After it was over, Jimenez said, “We’re going to have a big party. Instead of (pouring) out the champagne, we’re going to put in the champagne.”
As a piece in Golfweek put it, “The cigar-smoking, aviator shades-wearing, fine wine-drinking Jimenez holds a reputation as golf’s most interesting man thanks to his extracurricular activities and overall carpe diem vibe.”
Jimenez is a 21-time winner on the European Tour and four-time Ryder Cup participant, and now he has five PGA Tour Champions victories.
--Monday, Wake Forest junior Jennifer Kupcho was the medalist in the NCAA Women’s Golf Championship in Stillwater, Oklahoma, a dramatic 4-under back-nine to post a two-shot victory.
Kupcho thus became the first Demon Deacon woman to win the NCAA title, joining Curtis Strange (1974), Jay Haas (1975) and Gary Hallberg (1979).

= Source data =

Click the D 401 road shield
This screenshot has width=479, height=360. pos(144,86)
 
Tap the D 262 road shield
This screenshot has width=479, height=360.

= Direction 1 =
Determine whether each of the following statements agrees with the golf passage: (a) Jimenez now has five PGA Tour Champions victories; (b) Kupcho won the NCAA title by three shots; (c) Jimenez has taken part in the Ryder Cup four times. Answer each with yes or no, and quote the words from the passage that decide it.
= Direction 2 =
Rewrite the golf passage between "As a piece in" and "a two-shot victory.", inclusive, substituting "Golf Digest" for "Golfweek".
= Direction 3 =
Extend the passage about Jimenez and Kupcho, beginning after its final sentence.

= Result 1 =
(a) Yes: "now he has five PGA Tour Champions victories."
(b) No: "a two-shot victory."
(c) Yes: "four-time Ryder Cup participant"

= Result 2 =
As a piece in Golf Digest put it, “The cigar-smoking, aviator shades-wearing, fine wine-drinking Jimenez holds a reputation as golf’s most interesting man thanks to his extracurricular activities and overall carpe diem vibe.”
Jimenez is a 21-time winner on the European Tour and four-time Ryder Cup participant, and now he has five PGA Tour Champions victories.
--Monday, Wake Forest junior Jennifer Kupcho was the medalist in the NCAA Women’s Golf Championship in Stillwater, Oklahoma, a dramatic 4-under back-nine to post a two-shot victory.

= Result 3 =
[The women’s team title is yet to be determined.]
*Speaking of Wake Forest, the Demon Deacon men’s tennis team played for its first-ever national title on Tuesday, against Ohio State, and last night, Wake Won!!!
“Capping a season in which the Wake Forest men’s tennis team occupied the No. 1 spot from the get-go, the Demon Deacons defeated No. 3 Ohio State, 4-2, to capture the 2018 NCAA National Champions for the first time in program history, at the Wake Forest Tennis Complex.”
It is Wake’s ninth team championship, joining men’s baseball (1955), men’s golf (1974, ’75, ’86), men’s soccer (2007) and women’s field hockey (2002, ’03, ’04).
--Commissioner Roger Goodell called for federal regulations that would govern sports wagering.
In a statement, Goodell asked Congress for “uniform standards for states that choose to legalize sports betting” in order to protect fans from “bad actors.”
So Goodell is saying it shouldn’t be left up to New Jersey legislators – or lawmakers in other states – to protect “the integrity of our sport.”
Oh, puh-leeze. What a [jerk]. Of course Goodell and the other leagues now just want federal legislation to ensure they get their cut.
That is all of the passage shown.